■ **PROVIDED INFORMATION**

· · · · · · ·

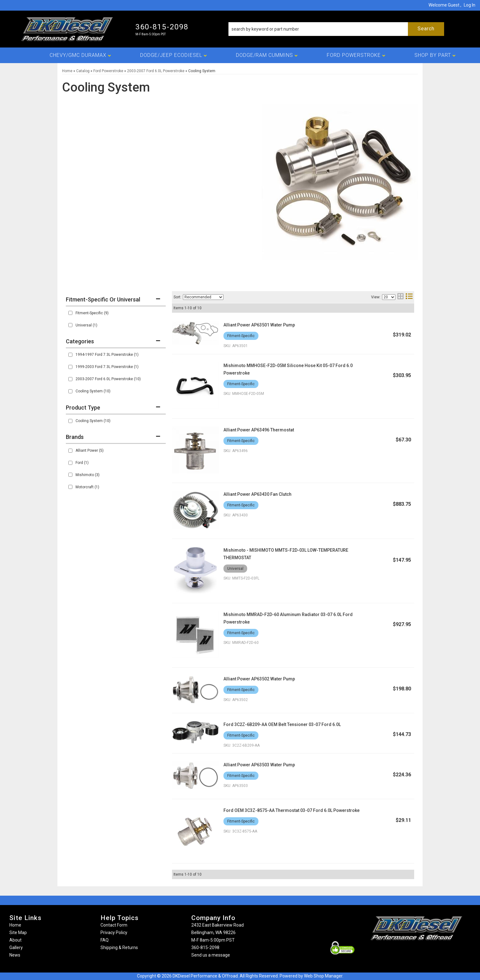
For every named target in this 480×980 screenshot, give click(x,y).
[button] (336, 29)
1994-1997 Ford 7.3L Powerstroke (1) (107, 355)
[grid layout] (401, 297)
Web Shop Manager (323, 976)
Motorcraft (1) (87, 487)
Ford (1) (82, 463)
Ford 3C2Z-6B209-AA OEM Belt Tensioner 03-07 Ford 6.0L (282, 724)
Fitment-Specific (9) (92, 313)
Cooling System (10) (93, 391)
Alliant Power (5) (90, 450)
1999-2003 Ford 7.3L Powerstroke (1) (107, 367)
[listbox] (203, 297)
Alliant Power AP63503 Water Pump (259, 765)
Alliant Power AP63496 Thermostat (259, 430)
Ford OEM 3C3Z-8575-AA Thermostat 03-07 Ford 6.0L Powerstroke (291, 810)
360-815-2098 (205, 947)
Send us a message (211, 955)
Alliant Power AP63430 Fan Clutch (257, 494)
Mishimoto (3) (87, 475)
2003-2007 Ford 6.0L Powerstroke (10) (108, 379)
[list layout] (409, 297)
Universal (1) (86, 325)
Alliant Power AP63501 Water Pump (259, 325)
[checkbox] (70, 313)
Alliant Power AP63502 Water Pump (259, 679)
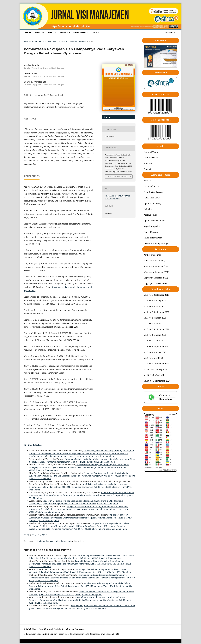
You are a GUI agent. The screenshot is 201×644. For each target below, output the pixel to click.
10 (44, 535)
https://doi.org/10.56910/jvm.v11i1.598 (46, 95)
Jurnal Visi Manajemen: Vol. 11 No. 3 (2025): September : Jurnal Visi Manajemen (79, 456)
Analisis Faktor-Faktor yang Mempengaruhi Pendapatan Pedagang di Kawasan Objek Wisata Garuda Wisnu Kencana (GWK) (79, 466)
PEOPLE (64, 32)
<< (25, 535)
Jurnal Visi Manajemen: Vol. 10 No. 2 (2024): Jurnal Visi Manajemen (89, 558)
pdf (108, 117)
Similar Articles (33, 445)
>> (49, 535)
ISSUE (95, 32)
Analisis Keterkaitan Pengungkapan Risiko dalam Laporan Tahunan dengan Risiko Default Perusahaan (80, 585)
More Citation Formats (117, 176)
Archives (36, 41)
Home (27, 41)
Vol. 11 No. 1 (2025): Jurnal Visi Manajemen (64, 41)
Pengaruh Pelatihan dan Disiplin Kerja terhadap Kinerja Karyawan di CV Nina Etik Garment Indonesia (79, 474)
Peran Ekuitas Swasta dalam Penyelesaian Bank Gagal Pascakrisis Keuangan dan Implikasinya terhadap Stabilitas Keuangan (77, 598)
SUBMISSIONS (80, 32)
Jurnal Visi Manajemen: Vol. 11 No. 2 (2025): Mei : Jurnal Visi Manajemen (81, 462)
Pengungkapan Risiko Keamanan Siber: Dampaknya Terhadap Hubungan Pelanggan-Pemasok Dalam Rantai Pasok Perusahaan (78, 576)
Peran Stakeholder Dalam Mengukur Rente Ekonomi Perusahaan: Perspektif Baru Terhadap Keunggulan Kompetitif (77, 562)
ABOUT (51, 32)
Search (170, 32)
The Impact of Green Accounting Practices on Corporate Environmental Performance (79, 516)
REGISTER (39, 32)
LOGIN (28, 32)
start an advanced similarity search (53, 541)
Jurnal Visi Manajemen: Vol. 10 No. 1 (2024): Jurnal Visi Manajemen (102, 572)
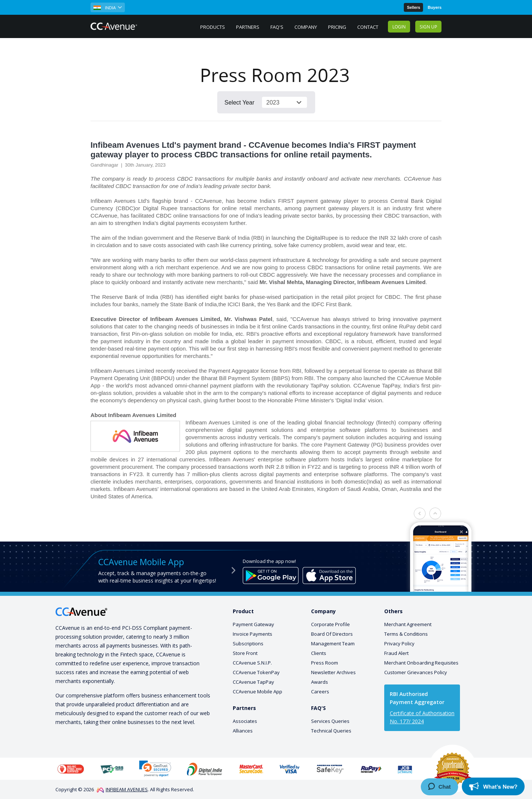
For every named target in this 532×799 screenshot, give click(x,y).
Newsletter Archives (333, 672)
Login (399, 27)
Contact (368, 27)
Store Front (245, 653)
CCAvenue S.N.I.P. (252, 663)
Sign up (428, 27)
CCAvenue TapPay (253, 682)
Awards (320, 682)
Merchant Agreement (408, 624)
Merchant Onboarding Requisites (421, 663)
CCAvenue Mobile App (258, 692)
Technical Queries (331, 731)
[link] (155, 768)
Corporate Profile (330, 624)
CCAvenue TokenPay (256, 672)
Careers (320, 692)
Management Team (333, 643)
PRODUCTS (212, 27)
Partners (248, 27)
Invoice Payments (252, 634)
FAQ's (277, 27)
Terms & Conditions (406, 634)
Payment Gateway (253, 624)
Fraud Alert (396, 653)
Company (306, 27)
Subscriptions (248, 643)
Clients (318, 653)
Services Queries (330, 721)
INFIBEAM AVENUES (122, 789)
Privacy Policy (399, 643)
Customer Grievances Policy (416, 672)
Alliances (243, 731)
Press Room (324, 663)
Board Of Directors (332, 634)
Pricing (337, 27)
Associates (245, 721)
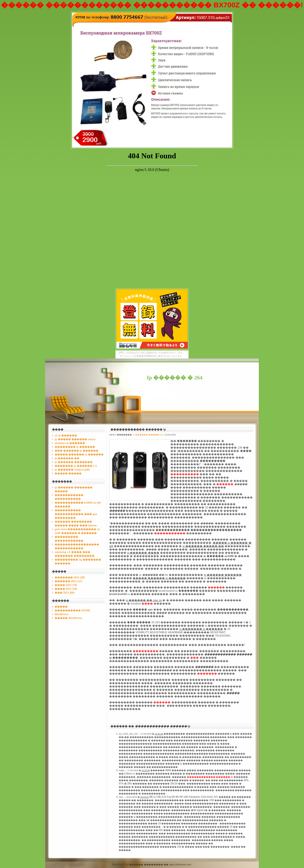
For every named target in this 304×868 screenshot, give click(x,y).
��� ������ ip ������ (77, 451)
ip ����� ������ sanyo (75, 439)
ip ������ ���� (143, 553)
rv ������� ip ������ (201, 629)
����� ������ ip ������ (79, 454)
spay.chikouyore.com (180, 865)
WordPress (61, 614)
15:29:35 (146, 770)
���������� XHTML (72, 610)
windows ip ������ (70, 443)
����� (61, 607)
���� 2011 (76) (66, 585)
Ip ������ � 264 (175, 377)
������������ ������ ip (138, 430)
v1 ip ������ (66, 435)
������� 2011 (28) (70, 577)
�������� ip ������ (75, 447)
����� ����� (68, 473)
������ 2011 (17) (68, 581)
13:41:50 (159, 734)
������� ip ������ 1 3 (75, 466)
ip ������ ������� (73, 462)
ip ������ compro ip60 (72, 469)
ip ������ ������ (223, 575)
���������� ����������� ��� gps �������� (76, 514)
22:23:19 (144, 797)
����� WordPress (68, 618)
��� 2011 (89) (64, 592)
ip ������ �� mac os (144, 600)
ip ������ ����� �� (203, 546)
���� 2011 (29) (66, 589)
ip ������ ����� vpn (148, 435)
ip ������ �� (67, 458)
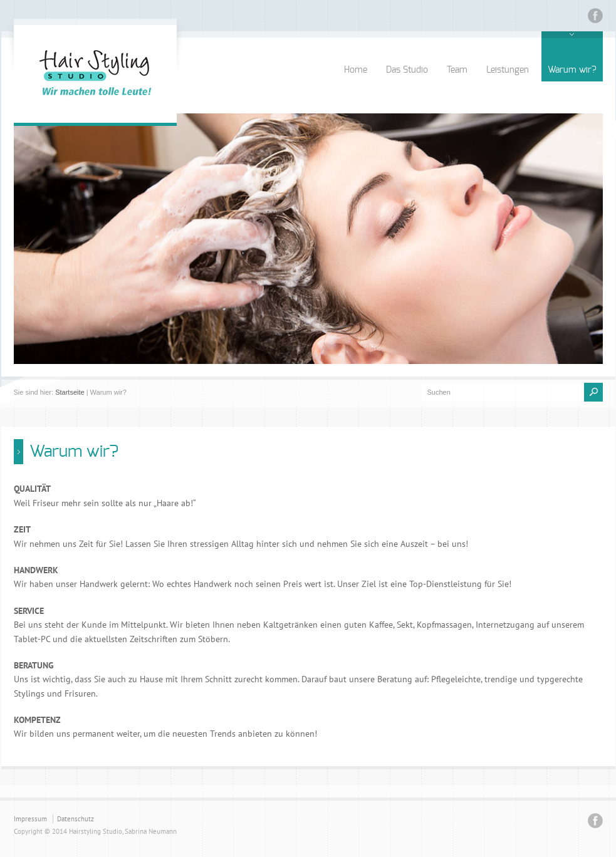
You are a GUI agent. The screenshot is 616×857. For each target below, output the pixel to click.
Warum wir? (572, 70)
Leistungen (508, 70)
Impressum (30, 819)
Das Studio (407, 70)
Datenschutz (75, 819)
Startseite (70, 392)
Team (457, 70)
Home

· · · · · · ·

■ **OBJECTIVE**
Please rewrite the records from the start through the line holding "<< (25, 535)", inclusive. Keep each request line unchanged, but multiply every answer coordinate by 1.15 and round to whole numbers, with halves rounding up. Omit the pictures.

■ **SOLUTION TO THIS PROBLEM**
For every named target in this 480×980 screenshot, give click(x,y).
[button] (386, 33)
1994-1997 Ford 7.3L Powerstroke (1) (123, 408)
[grid layout] (461, 342)
Web Shop Manager (371, 1122)
Motorcraft (1) (100, 560)
Ford (1) (94, 532)
Ford 3C2Z-6B209-AA OEM Belt Tensioner 03-07 Ford 6.0L (324, 833)
Fitment-Specific (9) (106, 360)
Cooling System (10) (107, 450)
Alliant Power (5) (104, 518)
1999-2003 Ford 7.3L Powerstroke (1) (123, 422)
[listbox] (233, 342)
Alliant Power AP63503 Water Pump (298, 880)
Alliant Power AP63496 Thermostat (298, 495)
Ford OEM 3C3Z-8575-AA Thermostat 03-07 Ford 6.0L Powerstroke (335, 932)
360-815-2098 (236, 1089)
Send us a message (243, 1098)
Alliant Power AP63430 Fan Clutch (296, 568)
Mishimoto (3) (100, 546)
2003-2007 Ford 6.0L Powerstroke (10) (124, 436)
[list layout] (470, 342)
Universal (1) (99, 374)
Alliant Power AP63501 Water Pump (298, 374)
[checkbox] (81, 360)
Alliant Power AP63502 Water Pump (298, 781)
You are a GUI agent. The screenshot is 201×644. For each target below, output the pixel to click.
10 (51, 615)
https://doi.org/10.56910/jvm.v11i1.598 (53, 109)
Jurnal Visi Manajemen: Vol. 11 No. 3 (2025): September : Jurnal Visi Manajemen (91, 524)
Analisis Faktor-Faktor yang Mempengaruhi Pendapatan Pedagang di Kawasan Objek Wisata Garuda Wisnu Kencana (GWK) (91, 536)
PEOPLE (74, 37)
<< (29, 615)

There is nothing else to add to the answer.